Go version updated to 1.25.9

Problem

Dapr 1.16.12 was built with Go 1.25.8. Go 1.25.9 includes security fixes to the crypto/x509, crypto/tls, archive/tar, and html/template packages.

Impact

Users running Dapr built with Go 1.25.8 may be exposed to known vulnerabilities that have been patched in Go 1.25.9.

Solution

Updated the Go version from 1.25.8 to 1.25.9.

Scheduled jobs stop firing after a scheduler pod restart

Problem

When a scheduler pod in a multi-node cluster restarted, all scheduled jobs could stop firing for an extended or indefinite period. The sidecar's metadata endpoint continued to report connected scheduler addresses, but no job triggers were delivered to the application.

Impact

Any deployment running the scheduler service with multiple replicas was affected. During routine operations that cause a scheduler pod to restart, applications stopped receiving scheduled job triggers until an unrelated cluster event happened to re-establish the connections.

Root Cause

The sidecar maintains a streaming connection to each scheduler pod for receiving job triggers. These connections were managed by a shared runner. When any single connection encountered an error (such as the replaced scheduler pod briefly accepting then closing the connection during startup), the runner cancelled all connections, including healthy ones to the other scheduler pods. No reconnection was attempted because the host-watching mechanism had no reason to emit a new event when cluster membership had not changed.

Solution

Each per-scheduler streaming connector now retries independently on failure with a half-second backoff. A transient failure on one scheduler connection no longer affects healthy connections to other scheduler pods.
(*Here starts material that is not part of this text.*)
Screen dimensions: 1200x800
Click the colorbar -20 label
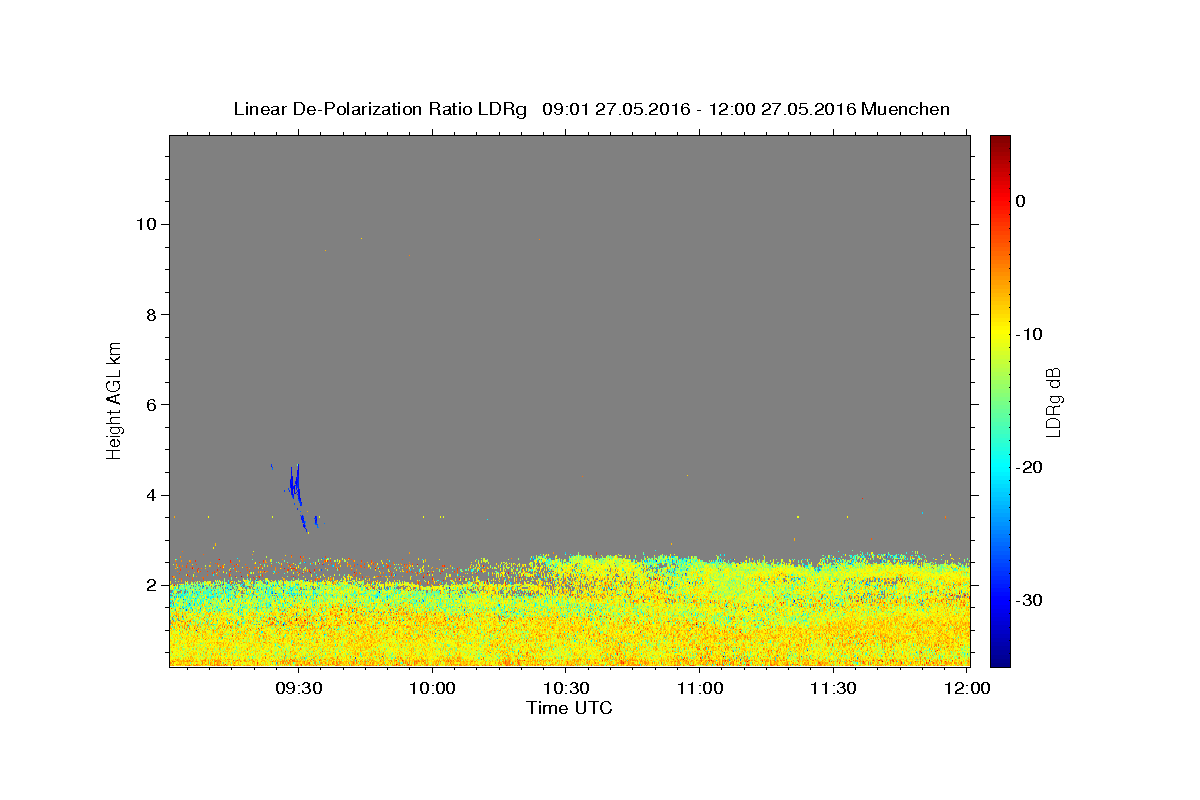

Pulsar pub/sub ignores processMode from component metadata and lacks async backpressure

Problem

The Pulsar pub/sub component ignored the processMode parameter when set in component metadata (YAML). The parameter was only read from subscription request metadata, so users who configured processMode: async or processMode: sync in the component YAML were silently running in the default mode. Additionally, async mode spawned an unbounded number of goroutines per message with no concurrency limit.

Impact

Applications that configured processMode in the Pulsar component YAML were not running in the expected processing mode. Users who set processMode: sync thinking they had synchronous, ordered processing were actually running in async mode.

In async mode, every incoming message spawned a new goroutine with no upper bound. Under high message rates, this caused unbounded unacked messages (~30k observed in production), excessive memory usage, and potential OOM crashes. The maxConcurrentHandlers metadata field controlled a channel buffer size but did not limit actual concurrent goroutines.

Root Cause

The processMode field was missing from the pulsarMetadata struct, so it was never parsed from component metadata. It was only read from the per-subscription request metadata, which most users do not set.

In async mode, a shared err variable across goroutines caused a data race, and maxConcurrentHandlers set to 0 caused a deadlock instead of falling back to a default value.

Solution

The processMode parameter is now correctly read from component metadata, with per-subscription metadata able to override it. Invalid values are rejected at initialization time.

Async mode now enforces a concurrency limit that applies backpressure when all handler slots are full, preventing unbounded goroutine growth. Setting maxConcurrentHandlers to 0 falls back to the default (100) instead of deadlocking.

Additionally, a data race in async mode was fixed, and graceful shutdown now waits for in-flight handlers before returning.